- **What the exercise asks**
What lines in the entries hold the string "icon"? List them.

*** Opening of Records for processing ***

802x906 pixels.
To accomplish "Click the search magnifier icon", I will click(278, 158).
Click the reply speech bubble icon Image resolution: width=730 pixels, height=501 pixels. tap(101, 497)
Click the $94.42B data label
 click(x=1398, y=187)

*** Close of Records for processing ***
*** Opening of Records for processing ***

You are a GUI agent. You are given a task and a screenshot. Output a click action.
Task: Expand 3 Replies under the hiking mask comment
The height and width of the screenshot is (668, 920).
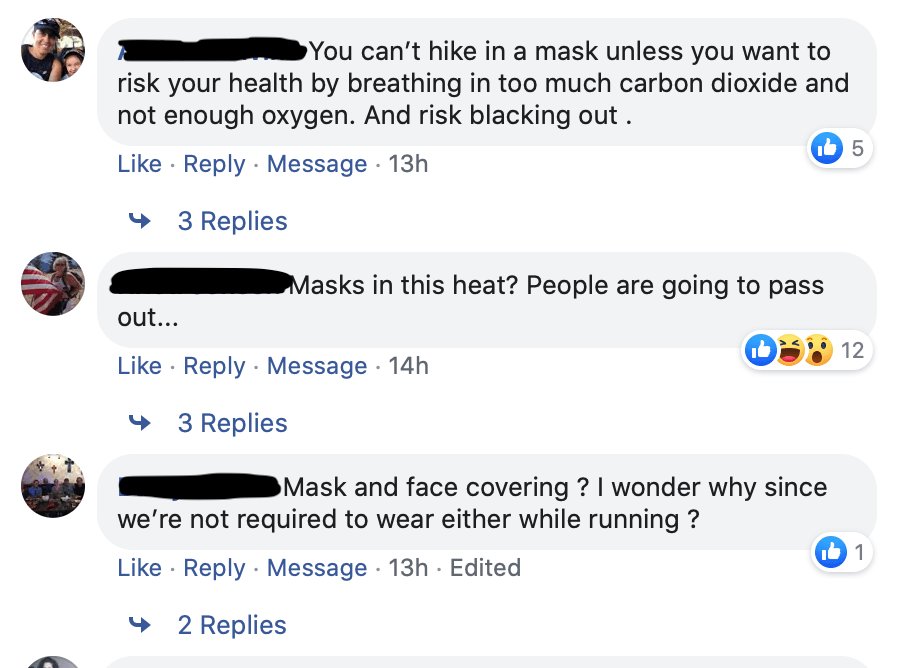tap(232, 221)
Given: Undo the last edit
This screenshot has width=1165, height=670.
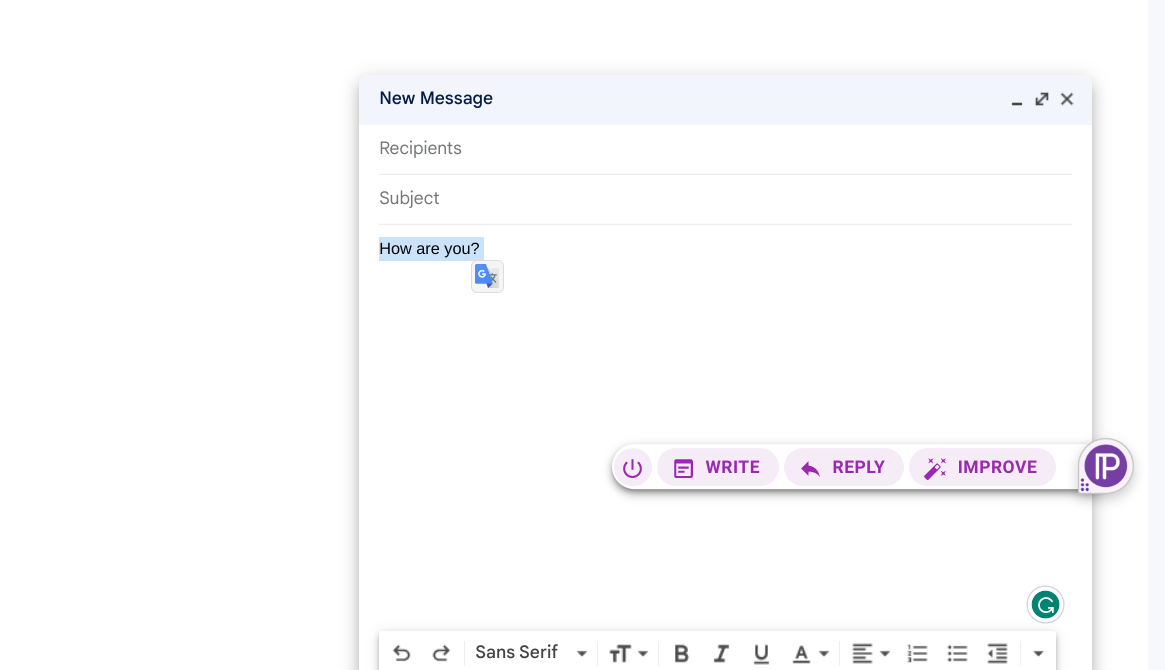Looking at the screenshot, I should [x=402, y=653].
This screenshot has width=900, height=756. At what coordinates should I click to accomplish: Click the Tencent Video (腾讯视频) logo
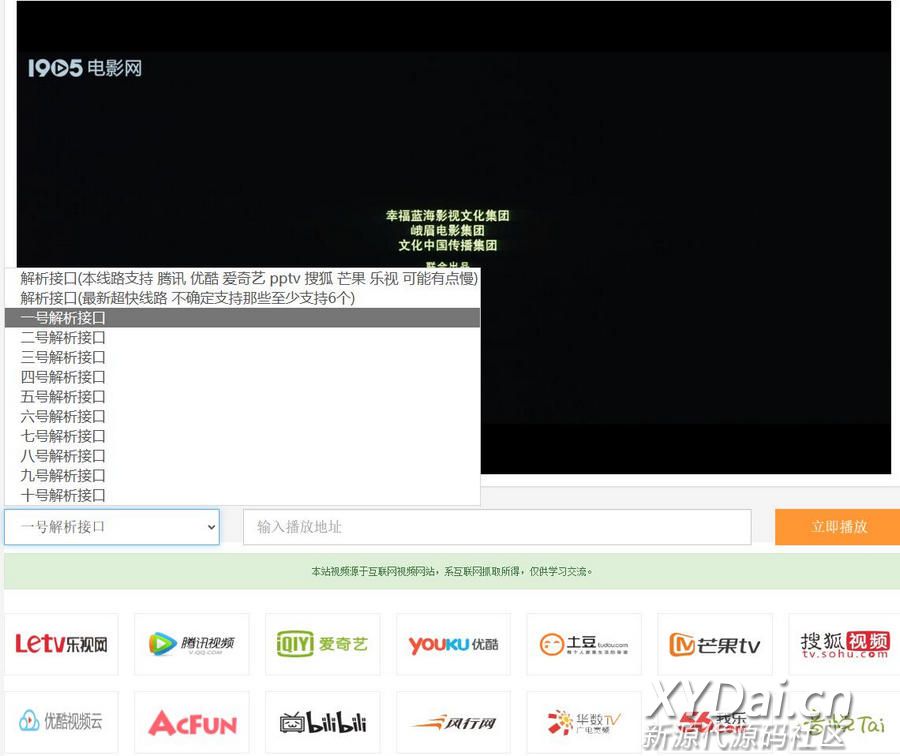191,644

*** Close of Records for processing ***

- **Result for this task**
To accomplish "Click the search magnifier icon", I will click(278, 158).
Click the reply speech bubble icon Image resolution: width=730 pixels, height=501 pixels. tap(101, 497)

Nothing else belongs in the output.